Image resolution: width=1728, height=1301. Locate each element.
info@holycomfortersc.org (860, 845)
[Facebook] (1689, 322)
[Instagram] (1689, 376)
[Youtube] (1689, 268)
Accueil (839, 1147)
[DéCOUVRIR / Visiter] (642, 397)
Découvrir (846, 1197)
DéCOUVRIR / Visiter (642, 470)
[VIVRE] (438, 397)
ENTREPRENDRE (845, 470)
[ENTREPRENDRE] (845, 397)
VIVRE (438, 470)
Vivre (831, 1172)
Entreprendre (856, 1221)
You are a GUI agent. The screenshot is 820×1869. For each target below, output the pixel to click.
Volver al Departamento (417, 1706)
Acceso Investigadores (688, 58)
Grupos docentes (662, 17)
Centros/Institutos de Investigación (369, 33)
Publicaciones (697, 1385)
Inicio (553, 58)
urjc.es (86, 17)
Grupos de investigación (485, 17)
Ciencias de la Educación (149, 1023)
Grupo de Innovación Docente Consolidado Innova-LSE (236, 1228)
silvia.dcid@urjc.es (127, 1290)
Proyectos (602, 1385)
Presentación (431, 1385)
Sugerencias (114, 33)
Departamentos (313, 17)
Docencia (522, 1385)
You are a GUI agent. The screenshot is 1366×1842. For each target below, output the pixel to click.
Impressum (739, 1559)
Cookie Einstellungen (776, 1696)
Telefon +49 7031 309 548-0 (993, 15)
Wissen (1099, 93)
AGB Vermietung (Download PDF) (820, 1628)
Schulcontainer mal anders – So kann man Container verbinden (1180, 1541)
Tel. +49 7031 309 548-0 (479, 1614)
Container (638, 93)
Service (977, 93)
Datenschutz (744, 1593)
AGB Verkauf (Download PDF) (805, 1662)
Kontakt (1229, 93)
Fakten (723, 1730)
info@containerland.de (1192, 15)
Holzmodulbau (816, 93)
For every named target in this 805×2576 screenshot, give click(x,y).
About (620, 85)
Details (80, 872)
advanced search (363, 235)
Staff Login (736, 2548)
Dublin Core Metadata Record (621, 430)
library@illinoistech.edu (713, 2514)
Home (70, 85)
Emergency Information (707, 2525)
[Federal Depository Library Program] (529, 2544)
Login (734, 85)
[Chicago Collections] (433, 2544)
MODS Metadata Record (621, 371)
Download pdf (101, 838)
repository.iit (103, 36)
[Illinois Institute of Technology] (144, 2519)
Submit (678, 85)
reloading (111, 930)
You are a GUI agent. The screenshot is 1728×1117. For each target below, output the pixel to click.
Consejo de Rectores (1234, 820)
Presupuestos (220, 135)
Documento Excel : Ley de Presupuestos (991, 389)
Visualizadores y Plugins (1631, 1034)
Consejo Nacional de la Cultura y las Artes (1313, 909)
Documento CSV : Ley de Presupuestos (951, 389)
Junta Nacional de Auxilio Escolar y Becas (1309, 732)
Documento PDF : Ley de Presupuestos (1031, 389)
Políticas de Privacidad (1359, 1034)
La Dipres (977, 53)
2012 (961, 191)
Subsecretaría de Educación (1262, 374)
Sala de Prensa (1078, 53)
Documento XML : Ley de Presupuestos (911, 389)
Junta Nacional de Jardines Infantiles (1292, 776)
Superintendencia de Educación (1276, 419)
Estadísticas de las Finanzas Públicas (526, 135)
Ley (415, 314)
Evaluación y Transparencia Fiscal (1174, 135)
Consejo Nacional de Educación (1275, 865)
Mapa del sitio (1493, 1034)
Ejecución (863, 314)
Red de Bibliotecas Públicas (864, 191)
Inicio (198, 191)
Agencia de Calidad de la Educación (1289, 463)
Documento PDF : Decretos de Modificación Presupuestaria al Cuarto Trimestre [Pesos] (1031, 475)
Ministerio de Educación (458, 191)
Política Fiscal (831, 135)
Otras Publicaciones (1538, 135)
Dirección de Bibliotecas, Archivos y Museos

+ + +

WORK ITEM - Restate exactly each line of the data from the one bearing "MODS Metadata Record (621, 371)" to the end, and add nothing.

YOUR RESPONSE -
MODS Metadata Record (621, 371)
Download pdf (101, 838)
repository.iit (103, 36)
[Illinois Institute of Technology] (144, 2519)
Submit (678, 85)
reloading (111, 930)
You are a GUI agent. The screenshot is 1728×1117. For each target below, output the pixel to click.
Consejo de Rectores (1234, 820)
Presupuestos (220, 135)
Documento Excel : Ley de Presupuestos (991, 389)
Visualizadores y Plugins (1631, 1034)
Consejo Nacional de la Cultura y las Artes (1313, 909)
Documento CSV : Ley de Presupuestos (951, 389)
Junta Nacional de Auxilio Escolar y Becas (1309, 732)
Documento PDF : Ley de Presupuestos (1031, 389)
Políticas de Privacidad (1359, 1034)
La Dipres (977, 53)
2012 (961, 191)
Subsecretaría de Educación (1262, 374)
Sala de Prensa (1078, 53)
Documento XML : Ley de Presupuestos (911, 389)
Junta Nacional de Jardines Infantiles (1292, 776)
Superintendencia de Educación (1276, 419)
Estadísticas de las Finanzas Públicas (526, 135)
Ley (415, 314)
Evaluación y Transparencia Fiscal (1174, 135)
Consejo Nacional de Educación (1275, 865)
Mapa del sitio (1493, 1034)
Ejecución (863, 314)
Red de Bibliotecas Públicas (864, 191)
Inicio (198, 191)
Agencia de Calidad de la Educación (1289, 463)
Documento PDF : Decretos de Modificación Presupuestaria al Cuarto Trimestre [Pesos] (1031, 475)
Ministerio de Educación (458, 191)
Política Fiscal (831, 135)
Otras Publicaciones (1538, 135)
Dirección de Bibliotecas, Archivos y Museos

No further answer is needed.